Chi resterà dovrà fare i conti con la crisi di sistema che nel frattempo si sarà generata. È vero che per pochi eletti il segmento del lusso resterà immutato. Quello è un segmento che non va in crisi. Mi ricordo di una conversazione con Angelo Gaia, anni fa, che faceva il paragone con le auto di lusso, le Ferrari. Che coniugando alta qualità a status simbol, trovano sempre il loro segmento in cui posizionarsi.
Ma questo segmento non è alla portata di tutti. È piccolo e si restringerà, e quindi sarà occupato da una esigua percentuale degli operatori.
Poi ci sarà tutto il resto, che è quello che ci interessa in questa breve analisi.
Scriveva Fulvio Zendrini qualche giorno fa:
“Avete presente quando un povero animale maltrattato viene fatto uscire dal recinto perché voi diventate il suo nuovo padrone ? Vi aspettate che corra subito ad accettare le vostre carezze ed il vostro cibo, per quanto le vostre intenzioni siano buone? Sarà così. Piano piano. Con calma, con dolcezza. Cominciando dalle cose semplici. Non più subito menu da 12 portate. Non più verticali da domani di bottiglie da 250 euro l’una. Non più mega suites e super lussi negli alberghi fin dal giorno uno. Dovremo rieducare il nostro cliente alle nostre carezze. Partendo con il calore della tradizione, con i sorrisi che riconosce e che fanno riconoscere. Con l’affetto e la vicinanza che scaldano il cuore. Un marketing della relazione, insomma.”
Ecco sono persuaso che ci sarà necessariamente un nuovo salto d’epoca nella cucina. Una inversione rispetto all’immateriale, che era la strada che si stava percorrendo fino ad ieri. Per un ritorno alla radicalità della cucina. Radicalità intesa come riprendere ispirazione dalle origini. Dalla cucina antica delle nonne, dai contadini, dagli allevatori, dai produttori, dagli artigiani. E radicalità intesa come la cucina delle radici, dei tuberi, la cucina della materia prima povera.
La grande cucina italiana è nata dalla fame della guerra non dimentichiamolo, mai. Peppino Cantarelli fa quello che fa perché il suo è straordinariamente un inno alla fine della fame. Una celebrazione di una nuova era, in cui a guidare il palato non era più lo stomaco, ma l’anima. Quella cucina aveva come suo punto di riferimento il suo recente passato di carestia. E carestia non significa necessariamente cattiva cucina. Piatti fenomenali ancora oggi, possono nascere da piatti di carestia.

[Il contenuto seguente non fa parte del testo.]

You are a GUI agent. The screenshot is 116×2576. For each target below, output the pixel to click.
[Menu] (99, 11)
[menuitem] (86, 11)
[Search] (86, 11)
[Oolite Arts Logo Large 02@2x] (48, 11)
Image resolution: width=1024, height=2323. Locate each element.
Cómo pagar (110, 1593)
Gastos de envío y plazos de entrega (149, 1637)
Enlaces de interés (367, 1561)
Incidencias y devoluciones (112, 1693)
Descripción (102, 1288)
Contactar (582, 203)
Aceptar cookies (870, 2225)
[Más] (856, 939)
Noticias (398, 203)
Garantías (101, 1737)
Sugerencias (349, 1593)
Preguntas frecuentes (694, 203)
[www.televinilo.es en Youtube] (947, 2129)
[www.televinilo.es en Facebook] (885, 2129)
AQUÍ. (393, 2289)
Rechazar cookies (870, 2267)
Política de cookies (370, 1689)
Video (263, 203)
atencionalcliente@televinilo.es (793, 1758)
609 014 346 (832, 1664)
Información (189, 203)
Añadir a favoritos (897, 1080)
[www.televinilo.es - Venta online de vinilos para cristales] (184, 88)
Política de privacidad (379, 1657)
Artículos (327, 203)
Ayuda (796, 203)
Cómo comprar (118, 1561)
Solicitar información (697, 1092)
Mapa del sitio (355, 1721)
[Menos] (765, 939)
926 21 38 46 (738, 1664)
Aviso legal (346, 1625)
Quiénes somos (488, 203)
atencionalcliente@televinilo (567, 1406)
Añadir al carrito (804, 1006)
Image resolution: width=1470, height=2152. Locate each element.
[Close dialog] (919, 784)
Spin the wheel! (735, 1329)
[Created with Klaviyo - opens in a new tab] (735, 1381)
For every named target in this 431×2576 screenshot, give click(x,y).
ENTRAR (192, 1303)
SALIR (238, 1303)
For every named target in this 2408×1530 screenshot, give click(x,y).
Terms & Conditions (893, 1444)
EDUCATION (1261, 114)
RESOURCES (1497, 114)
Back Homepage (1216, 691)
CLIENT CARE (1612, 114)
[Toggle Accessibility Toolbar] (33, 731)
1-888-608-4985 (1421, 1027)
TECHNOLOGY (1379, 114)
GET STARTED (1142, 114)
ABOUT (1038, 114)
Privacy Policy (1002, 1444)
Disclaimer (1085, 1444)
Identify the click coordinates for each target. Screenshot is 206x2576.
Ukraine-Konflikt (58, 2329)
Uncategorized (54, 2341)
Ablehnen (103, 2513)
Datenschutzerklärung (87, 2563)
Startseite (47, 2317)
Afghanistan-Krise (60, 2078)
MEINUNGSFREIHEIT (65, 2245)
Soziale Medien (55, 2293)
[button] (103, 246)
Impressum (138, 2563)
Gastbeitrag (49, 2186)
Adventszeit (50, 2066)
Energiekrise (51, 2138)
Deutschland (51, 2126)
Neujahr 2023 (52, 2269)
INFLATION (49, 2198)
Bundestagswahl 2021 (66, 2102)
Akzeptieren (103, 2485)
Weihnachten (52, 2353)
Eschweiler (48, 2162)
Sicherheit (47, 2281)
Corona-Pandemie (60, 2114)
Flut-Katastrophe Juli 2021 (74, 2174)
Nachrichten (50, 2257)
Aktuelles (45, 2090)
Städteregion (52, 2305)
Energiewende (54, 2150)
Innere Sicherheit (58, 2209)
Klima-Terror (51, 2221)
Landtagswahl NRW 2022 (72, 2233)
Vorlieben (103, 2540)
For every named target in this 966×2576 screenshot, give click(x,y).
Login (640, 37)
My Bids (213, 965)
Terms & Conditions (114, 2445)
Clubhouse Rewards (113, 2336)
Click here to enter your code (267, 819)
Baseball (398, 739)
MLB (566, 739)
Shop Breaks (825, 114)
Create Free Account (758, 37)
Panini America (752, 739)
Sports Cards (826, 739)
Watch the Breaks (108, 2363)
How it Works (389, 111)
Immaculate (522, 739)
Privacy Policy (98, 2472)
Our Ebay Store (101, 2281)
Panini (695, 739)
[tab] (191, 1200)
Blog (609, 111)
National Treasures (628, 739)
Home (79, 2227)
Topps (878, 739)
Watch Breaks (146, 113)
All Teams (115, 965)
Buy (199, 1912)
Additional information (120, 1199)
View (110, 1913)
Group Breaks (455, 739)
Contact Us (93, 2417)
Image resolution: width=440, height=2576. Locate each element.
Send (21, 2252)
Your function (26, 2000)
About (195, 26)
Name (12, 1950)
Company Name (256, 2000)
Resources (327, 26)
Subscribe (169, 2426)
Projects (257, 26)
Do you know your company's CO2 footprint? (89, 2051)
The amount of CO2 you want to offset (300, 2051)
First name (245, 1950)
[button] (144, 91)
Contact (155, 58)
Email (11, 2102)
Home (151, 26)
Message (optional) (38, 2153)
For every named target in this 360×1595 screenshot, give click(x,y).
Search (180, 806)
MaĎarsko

La minestra di talle di zucchine di Gennaro Esposito, che a mio avviso resta ancora un piatto memorabile, che cosa è se non la riabilitazione di un piatto della fame? I talli di zucchine, sono escrescenze, potature, scarti, da cui nasce un grande piatto.
Il periodo da cui provenivamo aveva iniziato ad agire sulla ricerca verso l’immateriale, un po’ presi anche dalla noia, dal perseguire ad ogni costo l’ innovazione e la spettacolarizzazione della cucina contemporanea. Il nuovo tempo, quello che verrà, ci farà rimettere i piedi a terra e torneremo ad una cucina più radicale. Radicale intesa come ritorno alle radici. Metaforiche e sostanziali. E a questo potrebbe nascere un nuovo movimento culinario. Di sostanza, buono e sostenibile. Una cucina agricoltrice, pescatrice e allevatrice.
Dove la trattoria di campagna, la locanda di mare, la baita di montagna assumeranno una centralità influenzando la ristorazione di città e spingendola verso il modello conviviale della Taverna.